Updating from 13.3-RELEASE broke my boot-pool

Had time to update to 13.3-U1.
However, the automatic WebUI update broke my boot-pool (USB drive).
I tired to boot in the old environments with the CLI, but had no luck: the error was the same, it was complaining about the pool label.
Strange, but nothing out of the ordinary… I have a config backup, so after a few tries I just said screw it I’m reinstalling from scratch.

What I can’t explain is how, even after formatting the drive (which apparently works flawlessly on Windows), the installer tries (fails) to boot from the old boot drive when trying to install from scratch, thus I believe leading to kicking off the drive and not seeing it when the Install screen finally splashes in.

I had to cripple my jails pool to get a working boot pool since I had nothing else at hand.
Will conduct further testing tomorrow.
Opinions?

Did you try setting/changing the boot order in the BIOS?

I had this problem in the past, though it involved SATA SSDs. Same issue as you, until I corrected it in the BIOS.

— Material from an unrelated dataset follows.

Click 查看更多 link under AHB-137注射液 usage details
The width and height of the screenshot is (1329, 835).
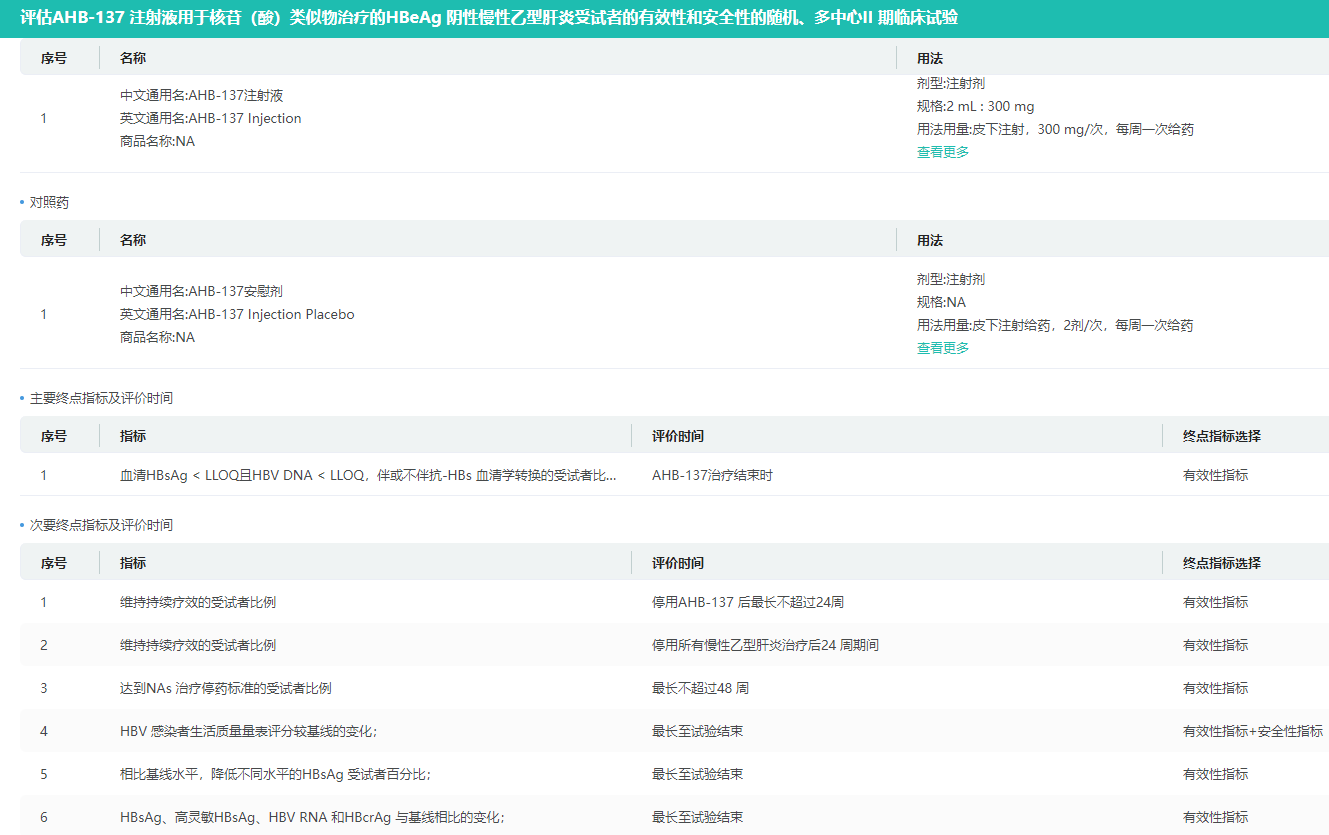click(941, 152)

Yup, but it didn’t change much… I booted from the usb with the ISO, launched the install, at some point the TN INSTALL tried to boot from the old, formatted boot drive (which I wanted to reinstall on), failed and bringed me to the azure install screen where I can select the boot drives.

I get the impression the system knows it’s the old boot pool and tries to run TN from there instead of simply reinstalling.

Why not safely format the boot disk and then try again to install FreeNAS Core 13.3 Community Legacy U1 Edition?

That’s what I did, but somehow it seems it survived the formatting.

That doesn’t sound right. Sounds like you should use a completely different USB drive. If it works, great. Then you can work on the issue with the drive issue. At least it is a good troubleshooting step.

Did you try to format It outside the TN installation? Like in Windows, using the long process…
Because if somehow data Is not been erasing , only thing make sense Is the stick Is failing

That’s the crazy part, I did!

Really odd… I would have try some low level formatter program, i ha e had use one in the past (totally free) to erase a bunch of HD but i can’t remember the name

A simple formatting will not necessarily remove other partitions.

If using Windows, try something like diskpart to doublecheck if there are any lingering partitions hiding on the drive.

I manually deleted all partitions with the disk manager before formatting the drive, but will check again with the software you suggested.

If you did that I suspect you caught them all.